Using the information
[1] From the War Owned project description, copy the passage from "Humanising war data" to "of war-caused casualties." word for word.
[2] List the three adjectives the War Owned project description uses to characterize the numbers of war-caused casualties.

Extracted text

☆ ☆ ☆

Humanising war data through an XR experience
Context
One death is a tragedy. A million deaths is a statistic. This concept, also known as Compassion Fade, describes how human empathy diminishes as the scale of suffering grows. This project aims to reduce Compassion Fade related to the large, abstract, and distant numbers of war-caused casualties.
Its execution lasted 4 months: from February 2020 to July 2020. During that period of time, most of the news showed COVID-19 deaths in thousands. Since the situation directly appealed to individuals, the Compassion Fade perception was absent, as there was strong alignment with the closest reality. However, would the Compassion Fade come back again? Can we make large numbers approachable? War Owned approaches this question by experience rather than argument.
Research and discovery
The project draws on the Identifiable Victim Effect. This psychological principle arises from the fact that, although humans have two coexisting ways of thinking (rational thinking, grounded in data and facts, and experiential thinking, grounded in emotions), numerous researchers agree that experiential thinking has more impact on behaviour, which leads to the Singularity Effect: people identify with and emotionally relate to a single individual rather than a group or large number of people.

☆ ☆ ☆

Entries shown
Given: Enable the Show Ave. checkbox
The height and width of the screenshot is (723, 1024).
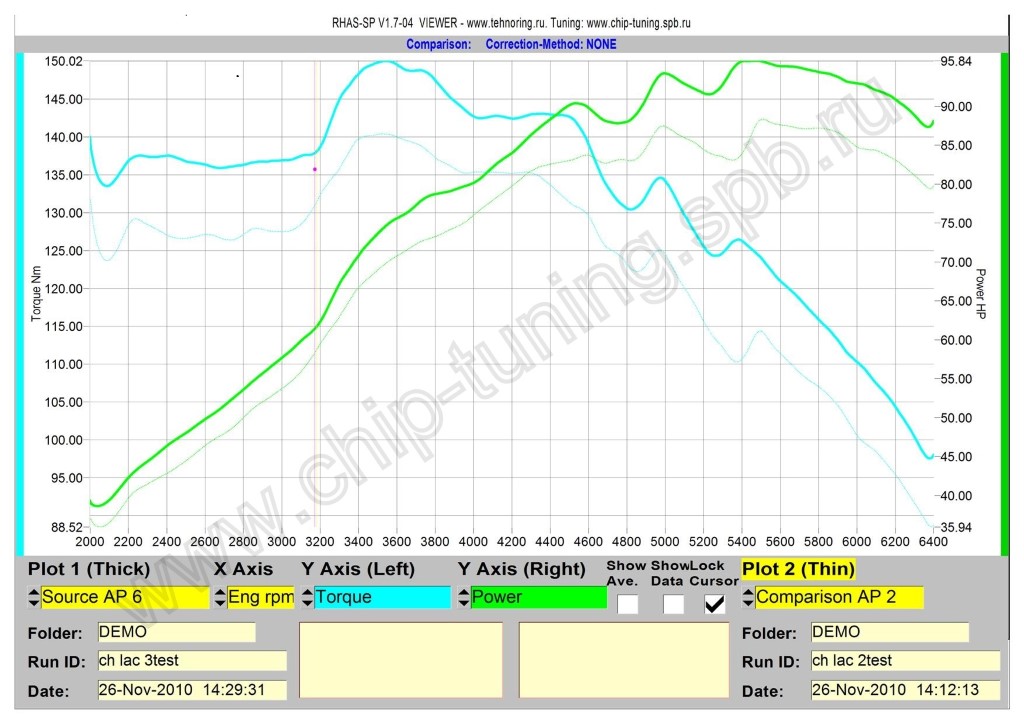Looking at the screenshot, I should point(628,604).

☆ ☆ ☆

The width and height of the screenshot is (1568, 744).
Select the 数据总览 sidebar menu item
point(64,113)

☆ ☆ ☆

Responses in order
[1]
Humanising war data through an XR experience
Context
One death is a tragedy. A million deaths is a statistic. This concept, also known as Compassion Fade, describes how human empathy diminishes as the scale of suffering grows. This project aims to reduce Compassion Fade related to the large, abstract, and distant numbers of war-caused casualties.

[2]
- large
- abstract
- distant